Down to the last line, restate the listing below exactly.
☆ ☆ ☆
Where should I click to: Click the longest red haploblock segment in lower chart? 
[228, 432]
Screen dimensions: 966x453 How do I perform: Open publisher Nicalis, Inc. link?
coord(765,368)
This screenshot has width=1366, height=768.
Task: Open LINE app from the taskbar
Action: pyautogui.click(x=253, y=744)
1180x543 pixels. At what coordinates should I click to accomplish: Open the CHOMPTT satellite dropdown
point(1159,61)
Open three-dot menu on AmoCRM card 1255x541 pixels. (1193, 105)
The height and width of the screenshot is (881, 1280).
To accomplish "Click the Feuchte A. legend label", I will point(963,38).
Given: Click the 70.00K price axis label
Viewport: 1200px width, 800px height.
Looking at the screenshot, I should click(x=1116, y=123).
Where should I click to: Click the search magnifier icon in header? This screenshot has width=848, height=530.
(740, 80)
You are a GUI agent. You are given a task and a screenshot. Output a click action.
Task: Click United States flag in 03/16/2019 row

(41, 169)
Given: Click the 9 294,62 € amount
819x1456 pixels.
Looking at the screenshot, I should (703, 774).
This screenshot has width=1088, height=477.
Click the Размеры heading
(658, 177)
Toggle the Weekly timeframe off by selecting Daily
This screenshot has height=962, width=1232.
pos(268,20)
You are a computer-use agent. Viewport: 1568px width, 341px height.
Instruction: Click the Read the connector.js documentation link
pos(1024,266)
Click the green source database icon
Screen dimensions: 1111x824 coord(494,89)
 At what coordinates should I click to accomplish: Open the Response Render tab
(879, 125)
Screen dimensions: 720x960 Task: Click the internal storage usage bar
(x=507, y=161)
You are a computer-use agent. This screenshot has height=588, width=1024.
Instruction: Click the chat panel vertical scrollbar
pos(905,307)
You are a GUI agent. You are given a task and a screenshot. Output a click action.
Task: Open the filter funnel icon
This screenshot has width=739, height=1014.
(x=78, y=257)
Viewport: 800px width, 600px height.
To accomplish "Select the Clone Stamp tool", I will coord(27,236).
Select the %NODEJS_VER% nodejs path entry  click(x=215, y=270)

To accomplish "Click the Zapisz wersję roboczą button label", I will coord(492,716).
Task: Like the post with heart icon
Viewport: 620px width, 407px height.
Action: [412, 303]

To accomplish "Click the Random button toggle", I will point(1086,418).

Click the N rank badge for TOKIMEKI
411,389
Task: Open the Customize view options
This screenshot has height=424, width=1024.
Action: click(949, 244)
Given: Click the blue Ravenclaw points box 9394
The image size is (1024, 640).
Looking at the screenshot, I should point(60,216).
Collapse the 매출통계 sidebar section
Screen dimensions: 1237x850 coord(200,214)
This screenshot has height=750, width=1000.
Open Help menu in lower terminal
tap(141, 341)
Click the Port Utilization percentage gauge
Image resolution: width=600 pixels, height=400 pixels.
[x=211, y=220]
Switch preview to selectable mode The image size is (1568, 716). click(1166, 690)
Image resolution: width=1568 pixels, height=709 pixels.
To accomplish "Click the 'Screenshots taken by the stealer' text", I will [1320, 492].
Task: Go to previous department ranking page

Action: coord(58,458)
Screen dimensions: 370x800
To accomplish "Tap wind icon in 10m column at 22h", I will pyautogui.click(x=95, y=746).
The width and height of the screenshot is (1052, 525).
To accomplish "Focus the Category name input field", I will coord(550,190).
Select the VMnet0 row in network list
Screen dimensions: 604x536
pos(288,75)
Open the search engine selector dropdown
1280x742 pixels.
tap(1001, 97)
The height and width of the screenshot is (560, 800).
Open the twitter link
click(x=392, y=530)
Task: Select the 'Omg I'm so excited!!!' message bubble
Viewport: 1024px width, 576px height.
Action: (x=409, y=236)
☆ ☆ ☆
Task answer.
Where should I click to: Click the longest red haploblock segment in lower chart? 
[228, 432]
Screen dimensions: 966x453 How do I perform: Open publisher Nicalis, Inc. link?
coord(765,368)
This screenshot has width=1366, height=768.
Task: Open LINE app from the taskbar
Action: pyautogui.click(x=253, y=744)
1180x543 pixels. At what coordinates should I click to accomplish: Open the CHOMPTT satellite dropdown
point(1159,61)
Open three-dot menu on AmoCRM card 1255x541 pixels. (1193, 105)
The height and width of the screenshot is (881, 1280).
To accomplish "Click the Feuchte A. legend label", I will point(963,38).
Given: Click the 70.00K price axis label
Viewport: 1200px width, 800px height.
Looking at the screenshot, I should click(x=1116, y=123).
Where should I click to: Click the search magnifier icon in header? This screenshot has width=848, height=530.
(740, 80)
You are a GUI agent. You are given a task and a screenshot. Output a click action.
Task: Click United States flag in 03/16/2019 row

(41, 169)
Given: Click the 9 294,62 € amount
819x1456 pixels.
Looking at the screenshot, I should (703, 774).
This screenshot has width=1088, height=477.
Click the Размеры heading
(658, 177)
Toggle the Weekly timeframe off by selecting Daily
This screenshot has height=962, width=1232.
pos(268,20)
You are a computer-use agent. Viewport: 1568px width, 341px height.
Instruction: Click the Read the connector.js documentation link
pos(1024,266)
Click the green source database icon
Screen dimensions: 1111x824 coord(494,89)
 At what coordinates should I click to accomplish: Open the Response Render tab
(879, 125)
Screen dimensions: 720x960 Task: Click the internal storage usage bar
(x=507, y=161)
You are a computer-use agent. This screenshot has height=588, width=1024.
Instruction: Click the chat panel vertical scrollbar
pos(905,307)
You are a GUI agent. You are given a task and a screenshot. Output a click action.
Task: Open the filter funnel icon
This screenshot has width=739, height=1014.
(x=78, y=257)
Viewport: 800px width, 600px height.
To accomplish "Select the Clone Stamp tool", I will coord(27,236).
Select the %NODEJS_VER% nodejs path entry  click(x=215, y=270)

To accomplish "Click the Zapisz wersję roboczą button label", I will coord(492,716).
Task: Like the post with heart icon
Viewport: 620px width, 407px height.
Action: [412, 303]

To accomplish "Click the Random button toggle", I will point(1086,418).

Click the N rank badge for TOKIMEKI
411,389
Task: Open the Customize view options
This screenshot has height=424, width=1024.
Action: click(949, 244)
Given: Click the blue Ravenclaw points box 9394
The image size is (1024, 640).
Looking at the screenshot, I should point(60,216).
Collapse the 매출통계 sidebar section
Screen dimensions: 1237x850 coord(200,214)
This screenshot has height=750, width=1000.
Open Help menu in lower terminal
tap(141, 341)
Click the Port Utilization percentage gauge
Image resolution: width=600 pixels, height=400 pixels.
[x=211, y=220]
Switch preview to selectable mode The image size is (1568, 716). click(1166, 690)
Image resolution: width=1568 pixels, height=709 pixels.
To accomplish "Click the 'Screenshots taken by the stealer' text", I will [1320, 492].
Task: Go to previous department ranking page

Action: coord(58,458)
Screen dimensions: 370x800
To accomplish "Tap wind icon in 10m column at 22h", I will pyautogui.click(x=95, y=746).
The width and height of the screenshot is (1052, 525).
To accomplish "Focus the Category name input field", I will coord(550,190).
Select the VMnet0 row in network list
Screen dimensions: 604x536
pos(288,75)
Open the search engine selector dropdown
1280x742 pixels.
tap(1001, 97)
The height and width of the screenshot is (560, 800).
Open the twitter link
click(x=392, y=530)
Task: Select the 'Omg I'm so excited!!!' message bubble
Viewport: 1024px width, 576px height.
Action: (x=409, y=236)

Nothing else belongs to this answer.